# [Entries shown]
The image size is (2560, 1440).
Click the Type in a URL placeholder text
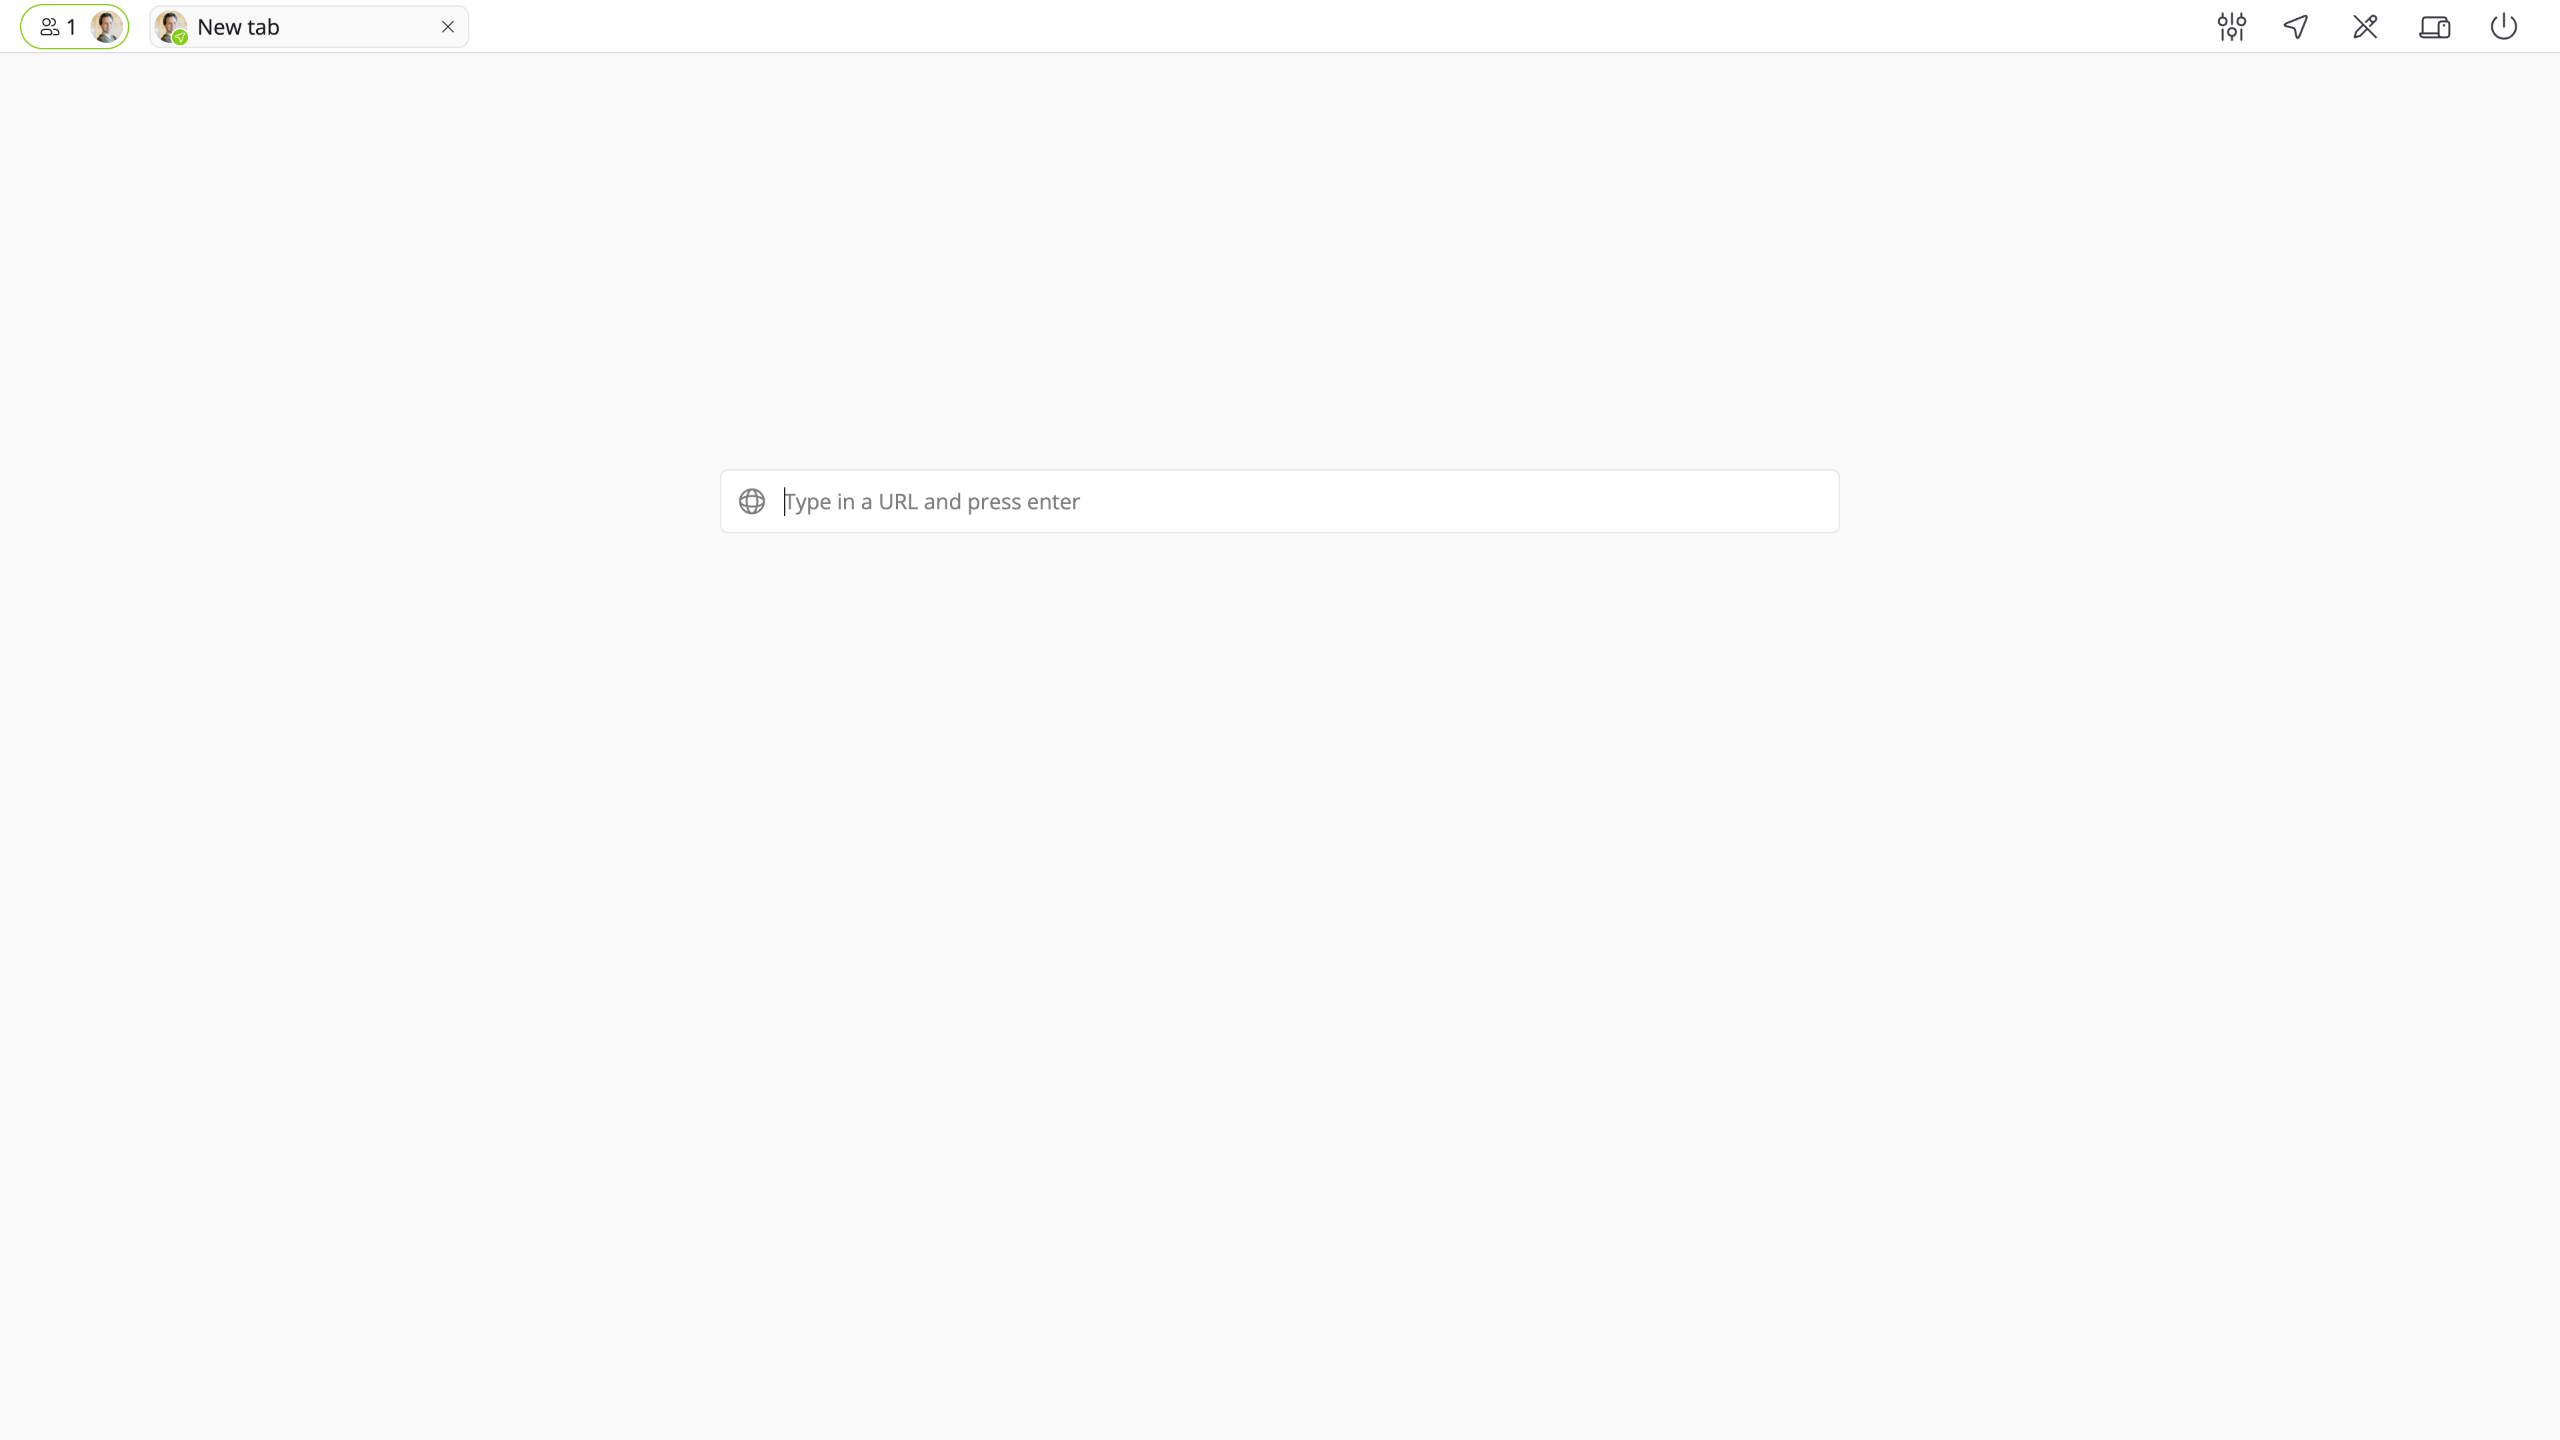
--
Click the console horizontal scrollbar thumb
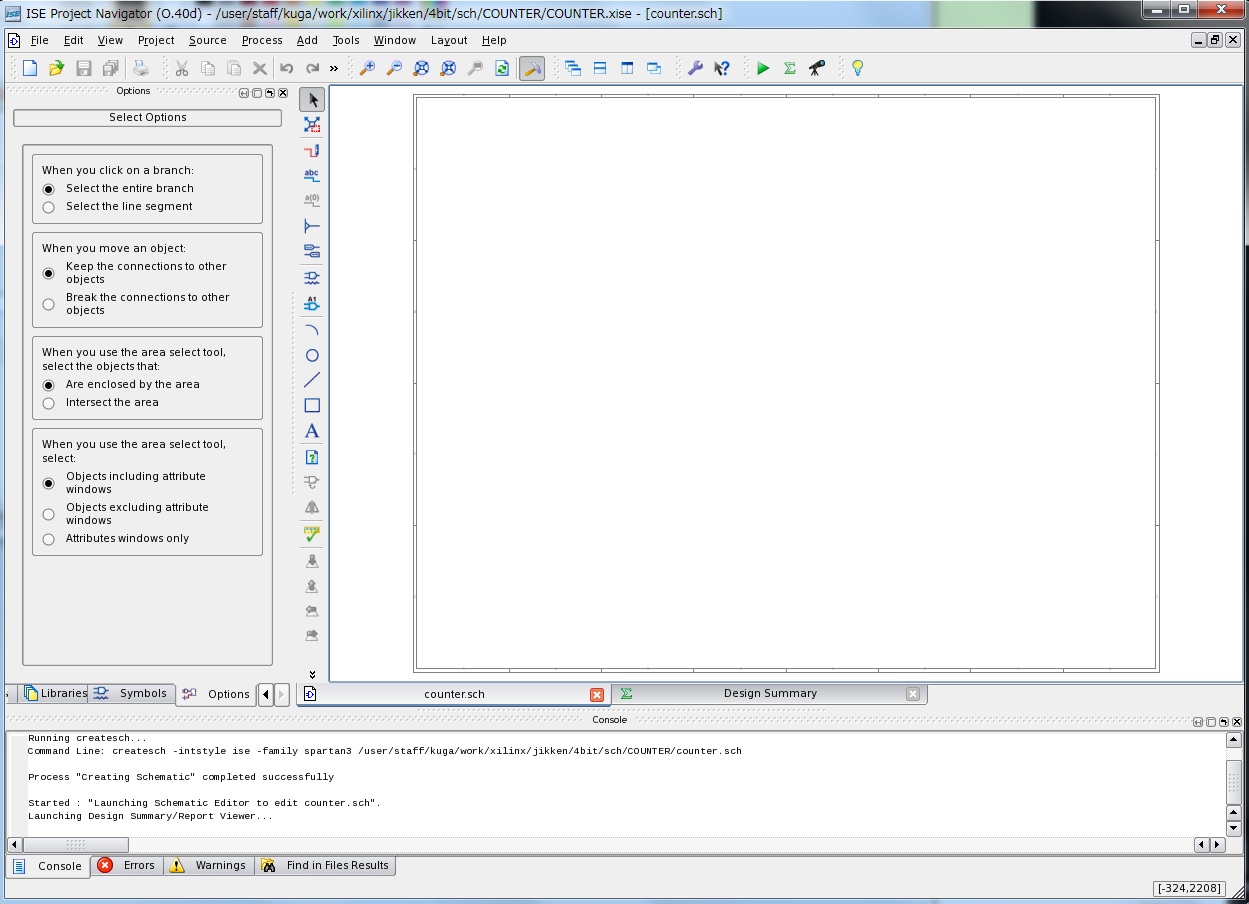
==
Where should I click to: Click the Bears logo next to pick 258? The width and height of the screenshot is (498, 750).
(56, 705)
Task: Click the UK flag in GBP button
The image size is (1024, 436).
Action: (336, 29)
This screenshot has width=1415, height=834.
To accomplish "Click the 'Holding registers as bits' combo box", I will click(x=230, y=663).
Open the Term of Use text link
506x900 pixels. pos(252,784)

# [To do]
One stretch of the lines above is wanted, from the line that contains "The image size is (2560, 1440)." through the line that contains "Click the Type in a URL placeholder text". Output it exactly.

# [Completed exercise]
The image size is (2560, 1440).
Click the Type in a URL placeholder text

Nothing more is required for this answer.